# NCLEX RN Exam



## krissyj7 (May 21, 2011)

Hi

I am currently in the process of applying for my Texas Nursing License I am just waiting for my ATT letter so that I can sit my NCLEX RN exam. Then I can schedule my exam date. I just wondered if there is anyone who has recently sat this exam with any advice? I see Kaplan do test examples etc and online study but it is quite pricey! 

If there are any nurses who have moved from Uk to Texas I would love to know what you decided to do job wise once you got your license? I am thinking I will maybe just do agency work to start. 

Any advice would be greatly appreciated! 

Thanks


----------



## twostep (Apr 3, 2008)

Sorry - no personal info on nursing. There are Forums out there whose focus is nursing. Google may be your friend. Let us know if you need help.
Welcome to Texas! It is a different ballgame from the rest of the US but it sure grows on you!


----------



## krissyj7 (May 21, 2011)

twostep said:


> Sorry - no personal info on nursing. There are Forums out there whose focus is nursing. Google may be your friend. Let us know if you need help.
> Welcome to Texas! It is a different ballgame from the rest of the US but it sure grows on you!

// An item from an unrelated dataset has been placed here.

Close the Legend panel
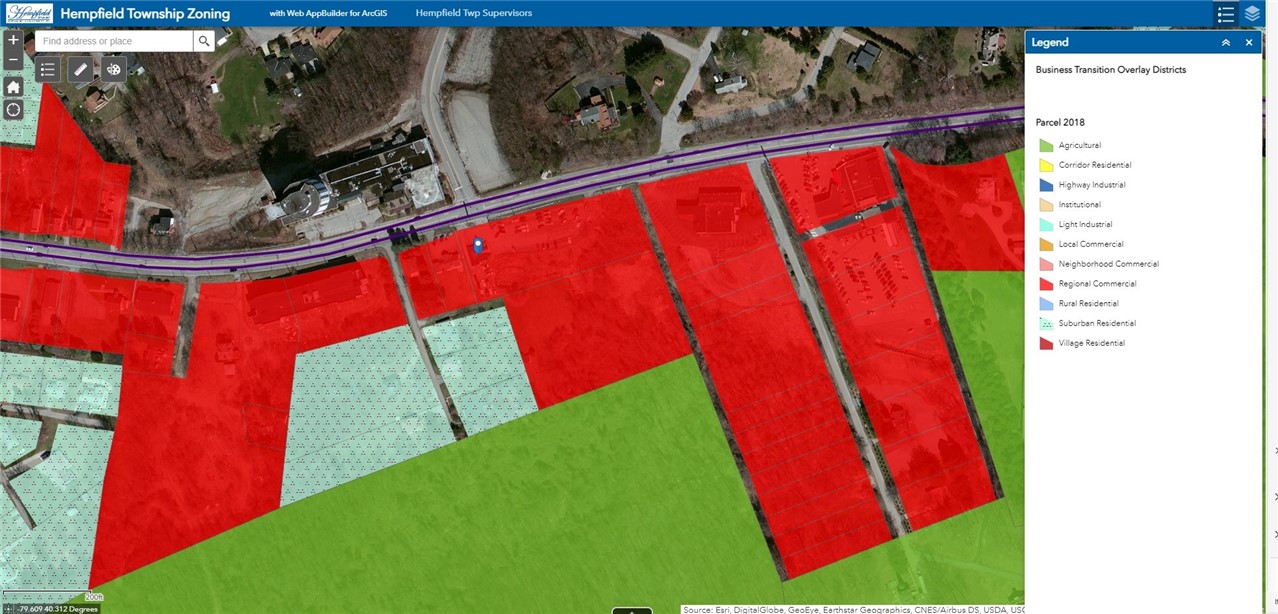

Thank you Two Step! Yes I am looking forward to Texas!


----------



## twostep (Apr 3, 2008)

krissyj7 said:


> Thank you Two Step! Yes I am looking forward to Texas!

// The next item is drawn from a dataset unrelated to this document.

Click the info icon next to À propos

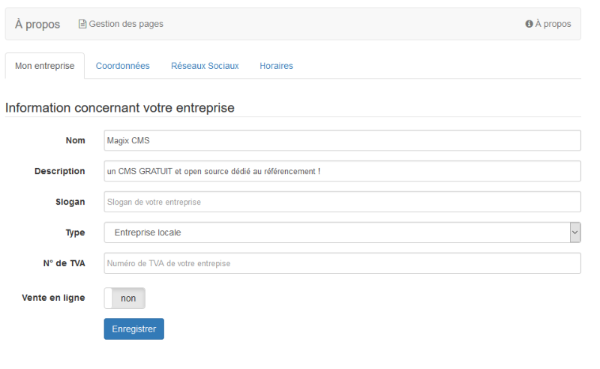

Please check Texas Nurses Association for general professional information and job opportunities.
110F today - come prepared:>) We have another poster heading towards Houston. You may want to connect.


----------



## Davis1 (Feb 20, 2009)

Have you got a visa to enter the US 
Nurse visas ceased in 2006


----------



## krissyj7 (May 21, 2011)

Davis1 said:


> Have you got a visa to enter the US
> Nurse visas ceased in 2006


Yes I am coming across on an L2 visa


----------



## Davis1 (Feb 20, 2009)

krissyj7 said:


> Yes I am coming across on an L2 visa


very useful ....probably the only way possible


----------



## RVGRINGO (May 16, 2007)

If y'all don **** Tejano & Spanglish, dat dog woan hunt!


----------



## mallory11 (May 14, 2011)

krissyj7 said:


> Hi
> 
> I am currently in the process of applying for my Texas Nursing License I am just waiting for my ATT letter so that I can sit my NCLEX RN exam. Then I can schedule my exam date. I just wondered if there is anyone who has recently sat this exam with any advice? I see Kaplan do test examples etc and online study but it is quite pricey!
> 
> ...


Hey,
I haven't sat it but planning on it in the future. After you sit and get registered you should update for other expats 

I'm planning on going on E3 visa, a little different to L1 as it's only for Australians with a job offer.

Best of luck


----------